Atteindre la population cible  
     
  La littérature portant sur la toxicomanie a longtemps reconnu que les UDIs constituent une population particulièrement difficile à cerner, un groupe difficile d’accès et difficile à mettre en relation avec des programmes de socialisation, d’écoute et de soins. Si les salles de shoot fournissent des informations sur la santé et la sûreté, réduisent les comportements à risque et servent de relais à d’autres services, elles doivent d’abord attirer les usagers de drogue. En clair, les prétendus avantages des salles de shoot ne peuvent être atteints que si les clients sont convaincus d’y aller. L’acceptation du service par les usagers qui s’injectent des drogues sur la voie publique est également nécessaire pour prendre en compte des questions particulièrement pertinentes pour la société au sens large, comme de réduire les troubles de l’ordre public et de garder sous contrôle les coûts de santé.

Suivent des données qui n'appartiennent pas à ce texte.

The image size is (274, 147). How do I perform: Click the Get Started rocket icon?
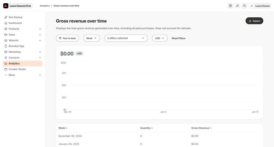[x=6, y=17]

En outre, l’intérêt des toxicomanes pour les salles de shoot ne semble pas profondément ancré. Disons simplement que les 92 % qui se sont déclarés prêts à recourir aux salles de shoot répertoriées dans la seconde étude de Vancouver sont à replacer dans le contexte de l’absence complète de restrictions en matière de santé au Canada. Cela signifie que la grande majorité privilégie les salles de shoot à condition qu’il n’y ait aucun règlement qui viendrait mettre des limites à leur comportement. Ainsi, l’aval apporté à ces salles a fortement diminué quand diverses conditions ont été introduites. Les usagers prêts à recourir aux salles de shoot représentaient 64 % des sondés s’il était interdit de partager la drogue, 62 % si l’injection assistée était interdite, et 54 % si une inscription était nécessaire. Lorsque ces trois interdictions sont réunies, on atteint à peine 31 %. Même s’ils ne sont pas aussi spectaculaires, les effets négatifs des règles comme le deal splitting « partage de la drogue » et l’assistance à l’injection étaient également observés à Melbourne43. En résumé, l’étude prospective sur la capacité des salles de shoot à atteindre la population ciblée n’est pas concluante. Même si un certain nombre d’usagers de drogue par injection expriment leur volonté d’aller dans les salles de shoot, la meilleure recherche place ce nombre plus bas que ce qu’on pourrait espérer. Les taux de participation potentielle sont encore inférieurs quand le recours à une salle de shoot est conditionné à l’acceptation d’un règlement intérieur.